Claw-SWE-Bench fixes the experiment
Claw-SWE-Bench proposes a controlled evaluation stack that separates fixed experimental conditions from the replaceable harness under test. The fixed base includes the task set, prompt template, execution container, per-instance runtime budget, workspace contract, patch extraction procedure, prediction format, and upstream SWE-bench evaluator. Different claws enter through a shared adapter protocol that maps each harness’s native lifecycle into the required repository-editing and patch-prediction process. This design turns the harness from an incidental implementation detail into an experimental variable, allowing comparisons where the model, tasks, and scoring pipeline can be held constant. The result is a benchmark for evaluating not only whether an LLM can solve coding tasks, but also whether the surrounding agent harness enables reliable autonomous software repair under the SWE-bench contract.

What is in the benchmark?
The full Claw-SWE-Bench workload contains 350 real GitHub issue-resolution instances across 8 programming languages and 43 repositories. The instances are drawn from SWE-bench-Multilingual and SWE-bench-Verified-Mini, with future-commit cleanup applied to avoid evaluation leakage from commits that should not be available at the task’s base state. Each task follows the repository-level SWE-bench setup: a problem statement, target repository, and base commit define the input, and success is determined by applying the generated patch inside the Docker evaluation environment and running the relevant tests. This multilingual composition broadens the evaluation beyond a single-language setting while keeping the scoring mechanism aligned with established SWE-bench practice. By using real GitHub issues rather than synthetic snippets, the benchmark targets practical agent behavior such as reading project context, editing files, and producing patches that survive repository tests.

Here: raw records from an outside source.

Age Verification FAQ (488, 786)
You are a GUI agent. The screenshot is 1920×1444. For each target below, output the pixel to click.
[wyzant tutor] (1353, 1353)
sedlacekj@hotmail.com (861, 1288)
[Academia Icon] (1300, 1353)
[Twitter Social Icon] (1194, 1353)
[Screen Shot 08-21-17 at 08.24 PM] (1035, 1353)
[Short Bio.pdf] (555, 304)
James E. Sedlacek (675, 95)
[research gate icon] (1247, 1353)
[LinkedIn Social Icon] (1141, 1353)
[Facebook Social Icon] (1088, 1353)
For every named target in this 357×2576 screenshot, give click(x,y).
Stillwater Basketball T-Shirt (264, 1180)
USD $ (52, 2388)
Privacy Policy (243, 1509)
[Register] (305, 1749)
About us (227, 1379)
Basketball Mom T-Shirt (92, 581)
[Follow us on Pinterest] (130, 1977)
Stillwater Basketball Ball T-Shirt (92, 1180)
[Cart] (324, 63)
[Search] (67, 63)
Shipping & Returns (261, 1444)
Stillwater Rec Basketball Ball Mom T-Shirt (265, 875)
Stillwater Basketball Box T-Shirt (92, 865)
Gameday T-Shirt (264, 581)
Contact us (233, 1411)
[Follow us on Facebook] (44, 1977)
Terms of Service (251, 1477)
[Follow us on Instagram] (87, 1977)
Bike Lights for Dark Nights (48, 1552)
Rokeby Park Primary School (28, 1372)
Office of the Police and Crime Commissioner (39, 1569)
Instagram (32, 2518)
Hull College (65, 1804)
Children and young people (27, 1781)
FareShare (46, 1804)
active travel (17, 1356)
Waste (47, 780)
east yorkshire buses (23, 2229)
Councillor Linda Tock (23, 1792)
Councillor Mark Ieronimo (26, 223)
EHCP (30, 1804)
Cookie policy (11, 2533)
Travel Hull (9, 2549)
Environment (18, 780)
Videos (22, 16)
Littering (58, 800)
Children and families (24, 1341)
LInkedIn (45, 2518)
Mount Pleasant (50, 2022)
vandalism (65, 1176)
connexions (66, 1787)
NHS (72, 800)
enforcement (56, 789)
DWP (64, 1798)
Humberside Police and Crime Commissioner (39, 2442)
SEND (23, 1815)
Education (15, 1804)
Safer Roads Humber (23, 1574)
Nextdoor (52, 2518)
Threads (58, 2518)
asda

Accuracy is not the whole story
A central claim of the paper is that accuracy alone is an incomplete measure of coding-agent quality. Autonomous coding systems repeatedly call models, inspect files, issue commands, run tests, and maintain session state, so two systems with similar Pass@1 can impose very different API costs, wall-clock durations, token usage patterns, and interaction lengths. Claw-SWE-Bench therefore reports total API cost, average wall-clock duration, cache hit rate, and Pass@1 under a fixed outer budget. The paper uses a resolve-rate–cost Pareto view over a five-claw by two-model sweep to show that accuracy and cost do not move in lockstep. This makes cost-aware reporting part of the benchmark design rather than a secondary diagnostic, which matters for reproducible evaluation, regression testing, and participation by teams with limited compute budgets.

Main takeaway: the harness matters a lot
The experiments show that harness design materially changes SWE-style coding performance. With the same GLM 5.1 backbone, OpenClaw using a minimal direct-diff adapter reaches only 19.1% Pass@1, while the full adapter reaches 73.4%, demonstrating that adaptation is not a minor engineering detail but a major determinant of measured coding ability. Across an OpenClaw sweep over nine models, model choice changes Pass@1 by 29.4 percentage points, and across a five-claw by two-model sweep, harness choice changes Pass@1 by up to 27.4 percentage points under fixed models. The paper also releases Claw-SWE-Bench Lite, an 80-instance subset selected by a cost-aware, rank-aware procedure over 17 calibration columns to preserve resolve-rate parity, pairwise ranking stability, language coverage, and cost structure. Lite reduces evaluation cost while supporting faster adapter debugging, model screening, prompt iteration, and regression checks, while the full 350-instance benchmark remains the reference for comprehensive comparison.